John hob ihr Kinn, damit sie ihn ansah. „Ich will es wissen", verlangte er. „Was hat er dir angetan?"
„Ich mache es kurz", fauchte sie und sah ihn fest dabei an. „Er hat mich geschlagen. Ich bin gegangen. Das hat ihm nicht gefallen."
„Lucy." Er flüsterte ihren Namen an ihren Lippen und küsste sie. „Es tut mir so unendlich Leid."
„Das braucht es nicht", sagte sie kühl, aber ein leichtes Zittern in der Stimme verriet sie. „Ich habe meine Lektion gelernt.

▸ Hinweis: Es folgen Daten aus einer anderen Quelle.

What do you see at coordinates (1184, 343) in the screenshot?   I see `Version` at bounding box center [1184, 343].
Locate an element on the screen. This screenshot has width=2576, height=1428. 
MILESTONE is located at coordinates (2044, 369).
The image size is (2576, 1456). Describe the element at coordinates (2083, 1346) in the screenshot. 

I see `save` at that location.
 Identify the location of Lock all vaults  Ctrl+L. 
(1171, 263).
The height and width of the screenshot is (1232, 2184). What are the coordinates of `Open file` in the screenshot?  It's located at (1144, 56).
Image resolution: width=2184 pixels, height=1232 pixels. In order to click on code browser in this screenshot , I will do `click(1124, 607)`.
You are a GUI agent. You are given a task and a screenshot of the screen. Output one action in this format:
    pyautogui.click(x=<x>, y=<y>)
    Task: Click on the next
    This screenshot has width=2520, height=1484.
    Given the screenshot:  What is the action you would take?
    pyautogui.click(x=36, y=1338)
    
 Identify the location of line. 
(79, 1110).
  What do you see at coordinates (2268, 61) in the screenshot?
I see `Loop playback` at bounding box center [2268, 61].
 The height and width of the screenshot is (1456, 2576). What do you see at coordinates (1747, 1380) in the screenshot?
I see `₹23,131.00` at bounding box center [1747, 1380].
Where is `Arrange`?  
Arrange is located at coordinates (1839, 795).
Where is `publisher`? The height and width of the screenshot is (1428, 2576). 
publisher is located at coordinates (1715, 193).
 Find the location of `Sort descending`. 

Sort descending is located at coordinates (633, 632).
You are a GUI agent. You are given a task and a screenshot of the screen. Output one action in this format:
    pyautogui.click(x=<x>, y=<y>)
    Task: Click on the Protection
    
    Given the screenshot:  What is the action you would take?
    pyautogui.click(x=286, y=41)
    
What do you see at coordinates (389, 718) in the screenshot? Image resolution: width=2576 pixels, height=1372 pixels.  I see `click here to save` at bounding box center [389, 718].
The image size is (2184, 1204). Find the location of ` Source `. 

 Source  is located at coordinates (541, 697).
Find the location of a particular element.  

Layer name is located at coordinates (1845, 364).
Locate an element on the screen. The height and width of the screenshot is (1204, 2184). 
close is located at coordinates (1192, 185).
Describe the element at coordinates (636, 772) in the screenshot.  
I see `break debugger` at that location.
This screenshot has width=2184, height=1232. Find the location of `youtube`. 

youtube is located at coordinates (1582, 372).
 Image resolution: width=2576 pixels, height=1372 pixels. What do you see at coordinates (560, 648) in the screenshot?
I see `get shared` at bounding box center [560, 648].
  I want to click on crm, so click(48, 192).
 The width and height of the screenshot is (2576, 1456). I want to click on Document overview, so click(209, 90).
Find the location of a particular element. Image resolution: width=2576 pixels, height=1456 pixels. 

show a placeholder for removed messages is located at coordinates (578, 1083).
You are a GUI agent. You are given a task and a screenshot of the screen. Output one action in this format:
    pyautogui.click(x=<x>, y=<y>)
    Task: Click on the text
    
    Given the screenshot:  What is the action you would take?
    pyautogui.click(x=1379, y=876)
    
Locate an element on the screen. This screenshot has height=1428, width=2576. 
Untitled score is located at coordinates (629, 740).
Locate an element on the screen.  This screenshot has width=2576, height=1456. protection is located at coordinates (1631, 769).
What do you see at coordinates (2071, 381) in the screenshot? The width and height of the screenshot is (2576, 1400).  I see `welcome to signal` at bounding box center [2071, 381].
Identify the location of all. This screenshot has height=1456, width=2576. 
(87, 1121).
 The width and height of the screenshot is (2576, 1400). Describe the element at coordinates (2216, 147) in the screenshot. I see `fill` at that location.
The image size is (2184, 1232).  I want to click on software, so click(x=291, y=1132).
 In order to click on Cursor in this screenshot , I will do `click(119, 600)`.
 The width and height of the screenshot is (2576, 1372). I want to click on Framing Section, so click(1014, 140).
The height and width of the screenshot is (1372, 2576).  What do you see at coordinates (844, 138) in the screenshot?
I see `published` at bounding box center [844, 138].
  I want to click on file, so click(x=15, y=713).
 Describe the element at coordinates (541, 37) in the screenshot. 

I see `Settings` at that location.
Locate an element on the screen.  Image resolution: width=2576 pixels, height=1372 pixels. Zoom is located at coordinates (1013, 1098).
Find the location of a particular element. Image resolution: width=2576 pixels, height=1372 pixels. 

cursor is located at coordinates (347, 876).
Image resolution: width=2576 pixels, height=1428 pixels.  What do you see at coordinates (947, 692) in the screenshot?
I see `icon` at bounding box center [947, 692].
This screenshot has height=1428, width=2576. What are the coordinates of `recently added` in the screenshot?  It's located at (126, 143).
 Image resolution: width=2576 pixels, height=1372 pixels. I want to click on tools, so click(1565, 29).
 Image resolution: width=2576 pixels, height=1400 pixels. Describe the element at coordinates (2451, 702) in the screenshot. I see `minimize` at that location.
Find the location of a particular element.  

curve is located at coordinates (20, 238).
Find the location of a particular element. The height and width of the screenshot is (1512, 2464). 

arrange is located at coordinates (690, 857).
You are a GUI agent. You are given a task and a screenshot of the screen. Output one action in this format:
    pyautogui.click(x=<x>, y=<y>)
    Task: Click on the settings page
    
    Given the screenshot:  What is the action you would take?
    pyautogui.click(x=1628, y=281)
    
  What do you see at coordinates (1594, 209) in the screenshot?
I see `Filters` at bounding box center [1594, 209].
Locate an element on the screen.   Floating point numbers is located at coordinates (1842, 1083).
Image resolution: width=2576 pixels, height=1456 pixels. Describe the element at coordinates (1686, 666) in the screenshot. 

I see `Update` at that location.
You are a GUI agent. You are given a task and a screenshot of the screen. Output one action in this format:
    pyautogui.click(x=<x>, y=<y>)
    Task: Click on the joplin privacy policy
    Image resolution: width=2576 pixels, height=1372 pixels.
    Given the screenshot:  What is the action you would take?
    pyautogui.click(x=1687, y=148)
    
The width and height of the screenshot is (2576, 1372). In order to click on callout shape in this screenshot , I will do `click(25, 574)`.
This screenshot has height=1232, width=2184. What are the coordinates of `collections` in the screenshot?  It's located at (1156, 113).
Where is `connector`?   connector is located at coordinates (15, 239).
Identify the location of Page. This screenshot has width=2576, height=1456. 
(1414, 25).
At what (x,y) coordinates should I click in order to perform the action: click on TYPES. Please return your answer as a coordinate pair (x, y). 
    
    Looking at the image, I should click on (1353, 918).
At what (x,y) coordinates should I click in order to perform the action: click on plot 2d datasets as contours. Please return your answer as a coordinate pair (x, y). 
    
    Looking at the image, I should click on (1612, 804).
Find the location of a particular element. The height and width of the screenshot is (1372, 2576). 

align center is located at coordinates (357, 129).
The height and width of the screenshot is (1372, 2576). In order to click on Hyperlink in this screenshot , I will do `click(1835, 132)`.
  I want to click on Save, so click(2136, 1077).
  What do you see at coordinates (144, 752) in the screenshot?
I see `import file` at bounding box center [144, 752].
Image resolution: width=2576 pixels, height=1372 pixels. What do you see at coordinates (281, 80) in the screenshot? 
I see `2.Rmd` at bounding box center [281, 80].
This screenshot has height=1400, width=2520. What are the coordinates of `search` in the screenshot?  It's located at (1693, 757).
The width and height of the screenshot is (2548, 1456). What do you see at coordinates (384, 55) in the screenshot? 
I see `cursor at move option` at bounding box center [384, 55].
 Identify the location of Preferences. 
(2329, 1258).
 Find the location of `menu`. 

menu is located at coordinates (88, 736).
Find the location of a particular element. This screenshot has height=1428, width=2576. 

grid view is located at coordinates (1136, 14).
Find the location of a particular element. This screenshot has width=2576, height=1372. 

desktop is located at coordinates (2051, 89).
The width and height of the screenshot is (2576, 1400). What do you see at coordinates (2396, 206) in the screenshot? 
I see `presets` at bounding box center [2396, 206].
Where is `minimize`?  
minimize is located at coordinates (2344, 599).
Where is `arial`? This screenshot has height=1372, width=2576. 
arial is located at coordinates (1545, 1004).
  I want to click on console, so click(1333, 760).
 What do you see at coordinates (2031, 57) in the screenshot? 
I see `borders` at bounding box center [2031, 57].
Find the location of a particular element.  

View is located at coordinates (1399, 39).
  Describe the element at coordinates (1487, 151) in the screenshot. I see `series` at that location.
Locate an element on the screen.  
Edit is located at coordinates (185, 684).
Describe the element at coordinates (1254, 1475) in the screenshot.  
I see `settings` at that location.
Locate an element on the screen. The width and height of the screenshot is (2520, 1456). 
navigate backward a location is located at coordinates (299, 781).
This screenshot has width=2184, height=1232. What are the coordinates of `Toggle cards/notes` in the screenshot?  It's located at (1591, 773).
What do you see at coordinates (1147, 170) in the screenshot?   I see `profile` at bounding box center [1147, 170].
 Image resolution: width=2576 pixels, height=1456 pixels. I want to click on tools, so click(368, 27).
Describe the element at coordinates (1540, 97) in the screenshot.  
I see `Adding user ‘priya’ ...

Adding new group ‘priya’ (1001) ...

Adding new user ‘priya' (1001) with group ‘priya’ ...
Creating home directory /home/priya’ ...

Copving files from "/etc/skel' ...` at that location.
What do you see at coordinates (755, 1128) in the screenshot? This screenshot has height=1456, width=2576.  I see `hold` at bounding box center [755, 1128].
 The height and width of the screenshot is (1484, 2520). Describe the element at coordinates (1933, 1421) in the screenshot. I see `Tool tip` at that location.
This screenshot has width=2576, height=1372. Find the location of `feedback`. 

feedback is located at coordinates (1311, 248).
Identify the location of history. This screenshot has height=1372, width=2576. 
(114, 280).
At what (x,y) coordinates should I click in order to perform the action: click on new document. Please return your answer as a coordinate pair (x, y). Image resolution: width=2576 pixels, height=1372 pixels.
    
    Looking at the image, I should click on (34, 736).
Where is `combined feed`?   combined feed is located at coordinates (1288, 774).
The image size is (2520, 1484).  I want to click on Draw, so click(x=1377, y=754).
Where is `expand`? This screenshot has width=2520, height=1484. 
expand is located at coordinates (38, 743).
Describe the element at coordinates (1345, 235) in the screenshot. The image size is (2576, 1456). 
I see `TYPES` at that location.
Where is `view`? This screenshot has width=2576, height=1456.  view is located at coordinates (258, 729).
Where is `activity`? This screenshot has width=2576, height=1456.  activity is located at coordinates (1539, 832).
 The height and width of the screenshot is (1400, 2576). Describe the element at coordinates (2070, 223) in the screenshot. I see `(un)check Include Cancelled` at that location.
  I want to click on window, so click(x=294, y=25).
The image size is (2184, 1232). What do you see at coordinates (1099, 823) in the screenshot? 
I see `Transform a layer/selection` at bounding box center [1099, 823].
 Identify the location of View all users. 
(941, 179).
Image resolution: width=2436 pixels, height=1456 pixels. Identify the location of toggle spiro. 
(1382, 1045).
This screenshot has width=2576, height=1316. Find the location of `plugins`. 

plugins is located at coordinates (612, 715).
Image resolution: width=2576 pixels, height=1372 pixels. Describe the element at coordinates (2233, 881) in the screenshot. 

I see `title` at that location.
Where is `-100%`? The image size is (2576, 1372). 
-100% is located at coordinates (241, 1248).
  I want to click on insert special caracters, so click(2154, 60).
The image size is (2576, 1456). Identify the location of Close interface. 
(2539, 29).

Als er mich das erste Mal geschlagen hat, war ich noch überrascht", ihre Stimme klang jetzt bitter, „und als er am nächsten Morgen geweint hat und mir versprochen hat, dass es nie wieder vorkommen wird, habe ich ihm das auch noch geglaubt." Sie lachte höhnisch auf. „Er hat sogar eine Zeit lang aufgehört zu trinken, aber dann war er doch schon sehr bald wie der ganz ,der Alte', kam betrunken nach Hause, roch nach anderen Frauen und schlug mich, sobald ich etwas tat, was ihm nicht gefiel."
John zog sie an sich und rieb ihr mit seinen starken Händen über den Rücken. Hier war sie warm und beschützt und endlich sicher vor Paul.
„Einmal wurde ich nachts wach, da lag er auf mir, hatte mir die Hände um den Hals gelegt und drückte zu. Ich habe geschrien, und da hat er nur noch stärker zugedrückt." Sie erzitterte. „Es war so dunkel, und ich wusste, dass ich sterben würde."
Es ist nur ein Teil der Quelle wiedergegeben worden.